2. Les requêtes n° 25BX00713 et 25BX00972 concernent la situation d'une même requérante. Il y a lieu de les joindre pour statuer par un seul arrêt.
Sur l'intervention de la Ligue des droits de l'homme (LDH) et du Groupe d'information et de soutien des immigré.e.s (GISTI) :
3. Eu égard à leurs objets respectifs, et compte tenu de la nature et de l'objet du litige, tant la LDH que le GISTI justifient d'un intérêt suffisant pour intervenir au soutien des moyens et conclusions de Mme C.... Leur intervention, dans le dossier n° 25BX00713, est, par suite, recevable.
Sur les conclusions tendant au bénéfice de l'aide juridictionnelle à titre provisoire dans l'instance n° 25BX00972 :
4. Mme C... a été admise au bénéfice de l'aide juridictionnelle totale, dans l'instance 25BX00972, par une décision du bureau d'aide juridictionnelle près le tribunal judiciaire de Bordeaux du 12 juin 2025. Par suite, ses conclusions, présentées dans cette instance, tendant à obtenir l'aide juridictionnelle à titre provisoire sont devenues sans objet. Il n'y a pas lieu d'y statuer.

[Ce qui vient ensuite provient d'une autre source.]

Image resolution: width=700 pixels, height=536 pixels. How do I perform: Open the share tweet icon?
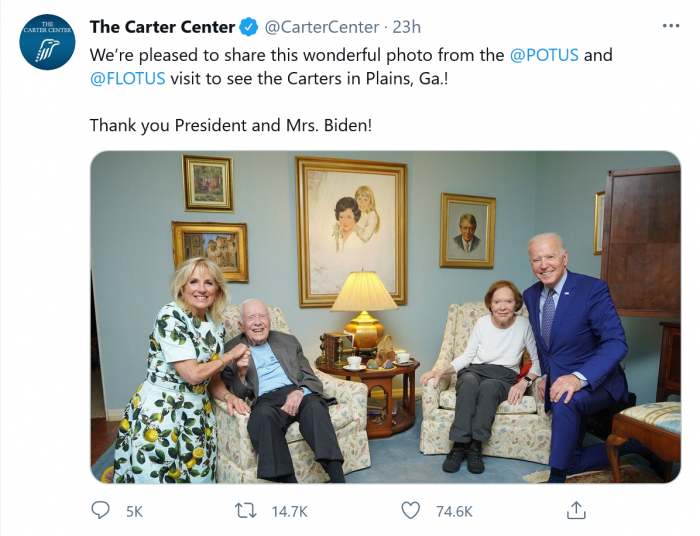coord(576,511)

Sur les conclusions à fin d'annulation :
5. Il ressort des pièces du dossier que pour procéder au retrait de la carte de résident de Mme C..., le préfet de Mayotte s'est fondé, au visa de l'article L. 241-2 du code des relations entre le public et l'administration, sur les motifs tirés que l'intéressée avait fourni, à l'appui de sa demande de carte, une fausse attestation d'hébergement émanant d'une personne ayant fait l'objet d'une condamnation pénale du tribunal judiciaire de Mamoudzou pour avoir établi au moins cent trente fausses attestations au profit de ses compatriotes et que sa carte de résident ayant ainsi été obtenue par fraude, elle devait être regardée comme n'ayant jamais rempli les conditions permettant d'en obtenir la délivrance.
6. D'une part, aux termes de l'article L. 242-1 du code des relations entre le public et l'administration : " L'administration ne peut abroger ou retirer une décision créatrice de droits de sa propre initiative ou sur la demande d'un tiers que si elle est illégale et si l'abrogation ou le retrait intervient dans le délai de quatre mois suivant la prise de cette décision. ". Aux termes de l'article L. 241-2 du même code : " Par dérogation aux dispositions du présent titre, un acte administratif unilatéral obtenu par fraude peut être à tout moment abrogé ou retiré. ". Il résulte de ces dispositions qu'un acte administratif obtenu par fraude ne crée pas de droits et peut, par suite, être retiré ou abrogé par l'autorité compétente pour le prendre, alors même que le délai de retrait de droit commun serait expiré.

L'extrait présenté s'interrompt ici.